__INSTRUCTIONS__.
(A) According to the research journal, who gave a talk noting that many well-studied machine learning problems have an unexplored information-theoretic angle?
(B) List every date used as an entry heading in the research journal.
(C) Continue the research journal on machine learning from its final sentence.

__TEXT SHOWN__.
• On the advice of my professor, as well as David Knuth, I'm going to start a research journal, where I communicate theoretical and conceptual ideas that I am exploring. I appreciate feedback! Just click on the title of a journal entry to leave a comment.

# 3 March 2018

David Tse recently gave a talk where he said that there is often an unexplored information-theoretic angle to many well-studied machine learning problems. For example, you can use the maximum entropy principle to fit a probability distribution based on samples from it, instead of using maximum likelihood.

That thought ran through my head as I was reading this new paper for journal club: the authors use mutual information as the criterion to determine which features of an image (or any input more generally) are the most responsible for a prediction that is made by a trained neural network: https://arxiv.org/pdf/1802.07814.pdf

# 2 March 2018

When machine learning is used to make better black-box prediction models for biomedical questions, the expected useful lifetime of the model is small. You can be sure that a bigger model trained on more data or for more time will come along, and make your model obsolete.

What may be more useful in the long run is to develop techniques that use data to discover biological mechanisms. These discoveries will stay relevant even if the original models used to discover them are replaced by other techniques.

# 28 February 2018

In the Node2Vec paper, the authors propose that an embedding for every node in a graph can be learned by trying to maximize the dot product between the feature representation of a node and its neighbors, as determined by BFS (useful for structural equivalence) or DFS (useful for learning homophily, or finding nodes that are connected together).

[Dataset entries]
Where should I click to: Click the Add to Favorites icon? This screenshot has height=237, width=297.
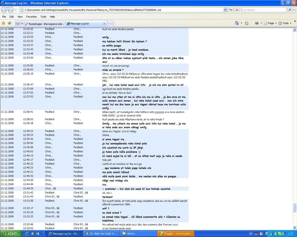tap(10, 23)
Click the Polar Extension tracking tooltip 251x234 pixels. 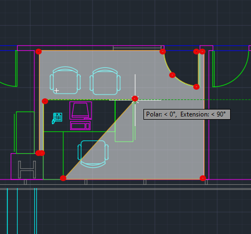click(x=187, y=114)
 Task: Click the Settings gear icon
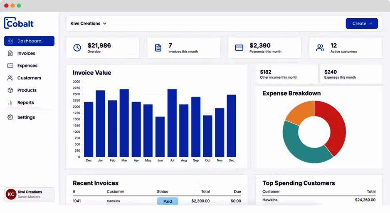pos(10,117)
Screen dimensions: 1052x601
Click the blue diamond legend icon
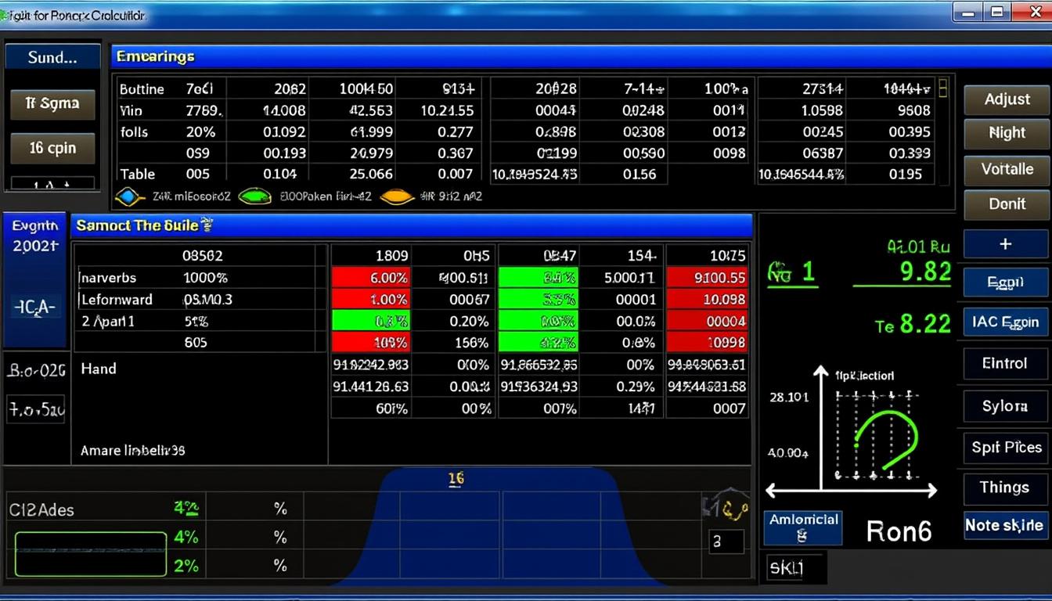(129, 196)
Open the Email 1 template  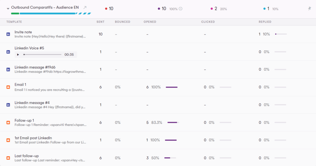[x=20, y=85]
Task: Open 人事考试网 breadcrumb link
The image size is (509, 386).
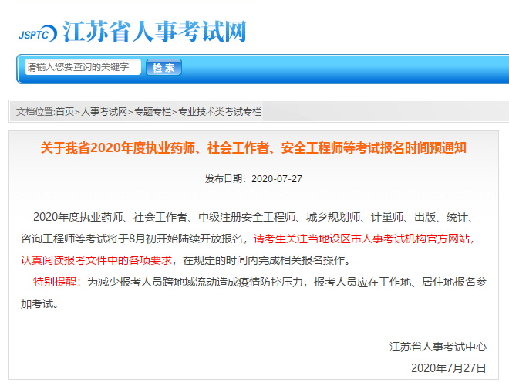Action: [x=104, y=112]

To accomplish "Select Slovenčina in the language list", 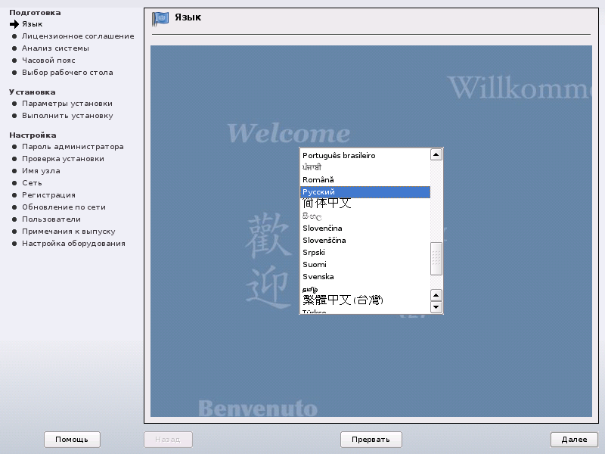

__ANSWERS IN ORDER__.
(A) David Tse

(B) 3 March 2018, 2 March 2018, 28 February 2018

(C)
I think that the strategy for homophily makes sense, but the BFS strategy doesn’t make sense. Imagine that you have have a simple graph that has two two nodes $$A$$ and $$B$$, and each are surrounded by 5 neighbors, and let’s assume that the neighbors are only connected to $$A$$ and $$B$$ respectively. In that case, if you wanted to learn structural equivalence, then $$A$$ and $$B$$ should have a similar embedding, while the neighbors should all have similar embeddings.

However, the objective function that the authors propose won’t achieve this. Instead, it will propose that $$A$$ and its neighbors have similar embeddings, and that $$B$$ and its neighbors have similar embeddings. Could this be ameliorated by having a “left” and “right” embedding vector for each node? Then, the objective function would be that you maximize the dot product between the left vector of a node, and the right vector of each of its neighbors?